When you are a hammer, everything looks like a nail. I’m a developer marketer and when I see products and services with capabilities that require technical acumen, I see a justification for dev marketing. I’m wrong in doing so, as the picture is bigger than that. Just because a developer will eventually use, i.e. implement, a product is not a strong enough justification to invest in building and managing a developer marketing competency. If that’s the case, what makes it a necessity? 

Dev marketing, as we see it, is the collection of prioritized marketing tactics aimed at incentivizing third-party developers to choose to build with a particular tool or service. In order to justify investing in this type of business function, the organization needs to account for how it generates value. Simply put: what influence can the developer exert on the sales cycle. If the developer is simply a user with no say on what he or she gets to build with, your organization is not at a stage where it needs dev marketing.

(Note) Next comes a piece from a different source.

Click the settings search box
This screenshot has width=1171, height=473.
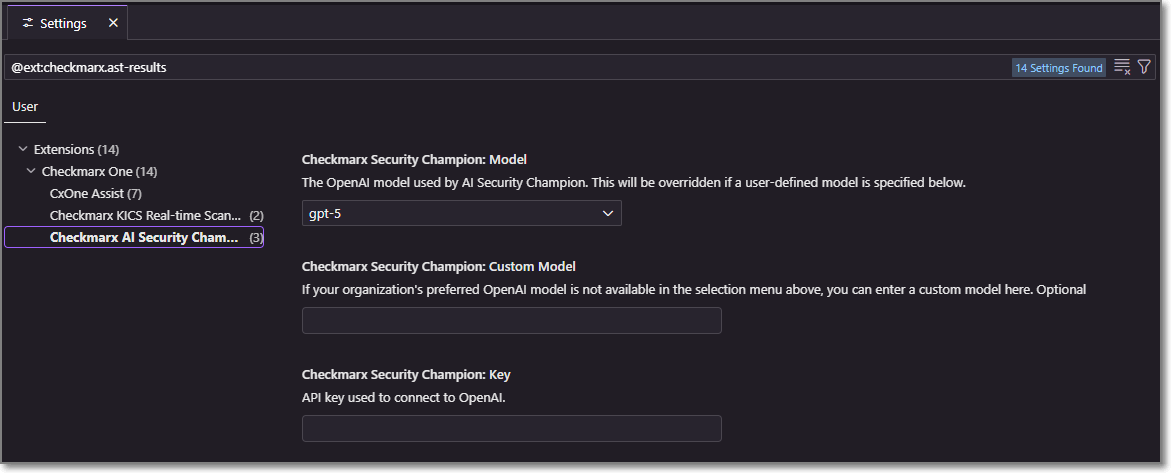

Business stakeholders are placing a lot of trust in internal technical subject matter experts. While there is still a segment of the market that might ignore the needs and motivations of developers, it doesn’t take long before devs become a driving force in how the company thinks of its digital assets. If your P&L relies on legacy tactics and the imperative is to extract as much value from the old model as possible, dev marketing is not for you. Now, if your organization is not just looking for a lifeline until the inevitable, you must take a deeper look into how dev marketing works and start to building the competency.

Dev marketing begins by understanding the role of each developer persona. Each of these types of developers can impact every stage of the sales cycle, which has direct operational implications on both the pre and post-sales processes. Your organization will now be required to communicate a value proposition that helps developers to easily understand and realize the benefits you claim. From there, the offering must account for key factors that affect the expected developer experience. I often reiterate to our clients and colleagues that unless they are improving the dev cycle by at least an order of magnitude, they better make their products absurdly easy to plug into the developers’ workflow. Just opening an API or making an SDK available is not enough to declare you are embracing dev marketing as a core competency.

As I stated in the opening, I see lots of nails in this conversation. I believe that businesses unable to empower third-party developers will quickly become obsolete. Consumer expectation is growing at the fastest rate providers have ever witnessed. The wow factor of digital services is as ephemeral as ever. It is by harnessing the power of the collective network of builders that organizations can pragmatically respond to this new market reality. Dev marketing is how you operationalize a function that can help your organization extend the reach of its infrastructure. Establishing a dev marketing strategy is how you provoke, incentivize and embrace innovation.

We are not in the business of clicks and likes. Dev marketing embraces the agile manifesto and prioritizes working software above all.